A bit of
retrospection about changes in cars over the years
A writing prompt
about car keys jumped out at me this week because the one thing notable about
car keys is you don’t have them anymore. You have this funny little fobby thing that never
leaves your pocket but still unlocks the door then starts the engine while you
push a button on the dash. You can never lose your keys again, but heaven help
you if you lose your fob.
This got me
thinking about how many changes in cars we have lived through or at least know
about. The earliest vehicles didn’t have
keys either. I wonder if horseless carriage rustling was considered to be a
problem back then. Come to think of it, early
autos didn’t have starters either. You had to turn the engine over with a crank.

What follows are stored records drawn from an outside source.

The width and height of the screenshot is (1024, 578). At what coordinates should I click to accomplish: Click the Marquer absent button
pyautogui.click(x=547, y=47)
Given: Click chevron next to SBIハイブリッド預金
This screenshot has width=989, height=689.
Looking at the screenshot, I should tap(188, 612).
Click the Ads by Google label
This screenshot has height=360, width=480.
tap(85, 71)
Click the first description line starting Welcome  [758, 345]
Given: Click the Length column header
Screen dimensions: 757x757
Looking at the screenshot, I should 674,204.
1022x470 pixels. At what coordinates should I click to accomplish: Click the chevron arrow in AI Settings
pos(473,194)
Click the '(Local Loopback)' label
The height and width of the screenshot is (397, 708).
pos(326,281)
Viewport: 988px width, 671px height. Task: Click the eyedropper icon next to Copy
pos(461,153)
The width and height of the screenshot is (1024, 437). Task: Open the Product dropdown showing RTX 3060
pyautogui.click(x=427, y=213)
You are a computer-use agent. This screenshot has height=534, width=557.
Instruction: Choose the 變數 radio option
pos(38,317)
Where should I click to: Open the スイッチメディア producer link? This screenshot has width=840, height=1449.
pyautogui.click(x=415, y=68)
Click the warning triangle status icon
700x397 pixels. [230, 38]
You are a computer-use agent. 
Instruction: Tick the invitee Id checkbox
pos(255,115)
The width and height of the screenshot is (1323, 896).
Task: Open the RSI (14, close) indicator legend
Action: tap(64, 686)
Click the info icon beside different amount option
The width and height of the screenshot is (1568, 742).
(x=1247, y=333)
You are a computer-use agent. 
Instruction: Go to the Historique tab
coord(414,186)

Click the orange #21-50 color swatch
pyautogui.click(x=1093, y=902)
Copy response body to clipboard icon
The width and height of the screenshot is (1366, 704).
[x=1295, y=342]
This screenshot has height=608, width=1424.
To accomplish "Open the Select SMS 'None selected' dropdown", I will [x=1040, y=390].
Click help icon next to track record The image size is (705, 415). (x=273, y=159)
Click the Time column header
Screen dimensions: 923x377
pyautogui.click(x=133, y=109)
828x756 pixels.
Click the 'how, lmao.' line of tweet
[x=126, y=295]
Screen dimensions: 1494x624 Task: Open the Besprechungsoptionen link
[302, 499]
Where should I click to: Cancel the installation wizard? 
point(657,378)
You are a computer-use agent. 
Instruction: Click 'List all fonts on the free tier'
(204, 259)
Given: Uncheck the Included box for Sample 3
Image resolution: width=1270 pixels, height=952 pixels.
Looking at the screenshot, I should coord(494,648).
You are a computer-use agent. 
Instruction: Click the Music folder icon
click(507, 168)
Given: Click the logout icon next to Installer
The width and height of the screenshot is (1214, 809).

My grandfather also told me that cranks could be so cranky that they could snap
back on you and break your arm. Thank God Mr. Ford or Mr. Olds or someone did
invent an electric starter that got its turnover power from a battery.
It’s a
wonder, given the nasty habits of cranks, that when some bright engineer decided a bit
later that an automobile could use some windows to keep the
dust and the weather out that a crank was the proper method to open a
window. Cranks hung on a long time after
that.
The first family
car I remember was a pre-war sedan my dad bought around 1946. It had cranks on the windows and a manual transmission
with the shift lever located on the steering column. It also had a clutch on the floor. Most kids today if asked about a clutch would
think you are inquiring about a group of birds. Happily our old friend the clutch has gone the
way of keys and cranks. Shift levers,
of course, have been around since the
beginning. They started on the floor, then migrated to the steering column, and
finally, when automatics came in, sort of settled down to the center console
along-side the drink cups. Have you ever had the experience of trying to change
to reverse only to find your hand in the Pepsi or hot coffee? Not pleasant.
There is a
final change to discuss that may be the most important of all. That first
family car of ours did have a radio. It grabbed on to a few local stations and the
sound came out of a tiny tinny little speaker in the dashboard. Later cars had
radios that added the FM band, but soon there came the addition of an
eight-track player. Eight-track lasted about sixty seconds before it was
replaced by the cassette—which lasted a bit longer. When the CD player and
stereo began to be installed in cars that little dashboard speaker became
obsolete. Speakers began to multiply like rabbits. Suddenly there were speakers
on both sides of the dash and speakers in each door, and speakers in the back
seat, and something called a woofer (not a giant Doberman) pushing out heavy
bass from somewhere in the trunk. Most
of us know these musical setups from the vehicle next to us at a stoplight that
is emanating sounds so loud that they make our teeth vibrate. I have always
wondered what it must be like in the interior of that car.
I have not
forgotten that today our flivver has a GPS screen in the front seat that will answer
your cell phone, find and direct you to any address in the country, and beam
hundreds of channels of entertainment to
additional screens in the rear seats so the kids can watch a movie or play video
games. This has eliminated that age-old child’s
whiny question “Are we there yet?” Now
what comes from the back seat is “Can’t Aunt Ida hold dinner until we find out
if the SUPERLORDS have saved civilization as we know it once again.”
I don’t mean
to make too much fun of the changes in cars over the years at all. The
mechanical improvements and computerization have been a boon. I know that our old pre-war Ford needed a
quart of oil at every fill-up. Dad always carried a case of motor oil in the trunk
along with tools and an innertube repair kit since tubeless tires were still in
the future. No older vehicle ever had air conditioning other than cranking down
the windows. Nor did an older car have a moon roof on it so you could push a button and pretend you
had a convertible. And finally, who could have imagined that one day we would
have a car that could parallel park for us.